As far as I have found out, there is no way to fix this problem for Chrome under Windows XP without upgrading to Servicepack 3, which may be a huge problem for users with low harddisk space or programs which do not work well under SP3. But there is a way to override the message and still use Twitter with Chrome despite the malformed certificate: you have to add the command line option --ignore-certificate-errors to the shortcut on your desktop or start menu after the chrome.exe command. This overrides the message and loads the websites, but you still get the red crossed-out warning in the address bar. The main problem is that Chrome does not appear to have any other way to overrite the certificate warnings.

[Update July 1st: Since version 35, Chrome is displaying a warning message on startup that the --ignore-certificate-errors command line option is unsupported, but the fix is still working as described. Hopefully Google is not going to remove the option completely! August 28th: Still works with the latest update to version 37!]

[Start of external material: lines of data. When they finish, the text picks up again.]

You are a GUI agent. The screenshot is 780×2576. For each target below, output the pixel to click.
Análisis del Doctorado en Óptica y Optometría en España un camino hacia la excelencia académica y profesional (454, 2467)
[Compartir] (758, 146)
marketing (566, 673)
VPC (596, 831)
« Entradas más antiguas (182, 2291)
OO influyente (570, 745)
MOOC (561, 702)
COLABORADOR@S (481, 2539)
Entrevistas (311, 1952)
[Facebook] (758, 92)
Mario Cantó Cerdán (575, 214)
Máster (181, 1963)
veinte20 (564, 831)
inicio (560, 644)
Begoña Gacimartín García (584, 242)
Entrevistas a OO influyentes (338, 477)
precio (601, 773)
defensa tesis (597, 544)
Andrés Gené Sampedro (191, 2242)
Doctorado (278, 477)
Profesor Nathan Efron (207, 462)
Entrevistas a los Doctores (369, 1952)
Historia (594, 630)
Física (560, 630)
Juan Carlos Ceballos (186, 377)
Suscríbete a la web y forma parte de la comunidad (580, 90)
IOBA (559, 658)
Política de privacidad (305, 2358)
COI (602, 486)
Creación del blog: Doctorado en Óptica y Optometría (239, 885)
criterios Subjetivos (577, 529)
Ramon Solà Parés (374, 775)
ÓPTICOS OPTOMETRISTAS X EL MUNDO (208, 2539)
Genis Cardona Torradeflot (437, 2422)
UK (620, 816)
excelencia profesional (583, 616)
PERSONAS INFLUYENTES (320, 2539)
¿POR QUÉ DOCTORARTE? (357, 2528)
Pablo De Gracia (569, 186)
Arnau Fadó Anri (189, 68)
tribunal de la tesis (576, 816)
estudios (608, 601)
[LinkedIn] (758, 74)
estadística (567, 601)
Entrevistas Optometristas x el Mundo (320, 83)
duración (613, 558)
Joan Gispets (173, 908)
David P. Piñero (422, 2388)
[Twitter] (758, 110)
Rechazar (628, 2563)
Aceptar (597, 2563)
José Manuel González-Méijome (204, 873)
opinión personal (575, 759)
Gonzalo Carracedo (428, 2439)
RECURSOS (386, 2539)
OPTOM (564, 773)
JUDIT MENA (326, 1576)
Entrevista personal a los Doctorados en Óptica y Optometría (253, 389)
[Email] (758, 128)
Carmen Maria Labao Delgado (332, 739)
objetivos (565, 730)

Please note that this might be dangerous! While a website still seems to be properly encrypted with the malformed certificate, I have no idea what effects this might have. Rumours that the encryption itself does not work without the certificate seem to be wrong, but be careful if you are on SSL-encrypted websites other than Twitter, Dropbox, Pinterest or WordPress.com and the crossed-out warning on the https://-prefix shows up! You can always click on the lock icon and find out what is going on. The mobile Twitter site at mobile.twitter.com is not affected by this problem, possibly because of a separate certificate. 

I know that this is not an ideal solution, but it might be the only way to continue using Chrome on Windows XP SP2 systems.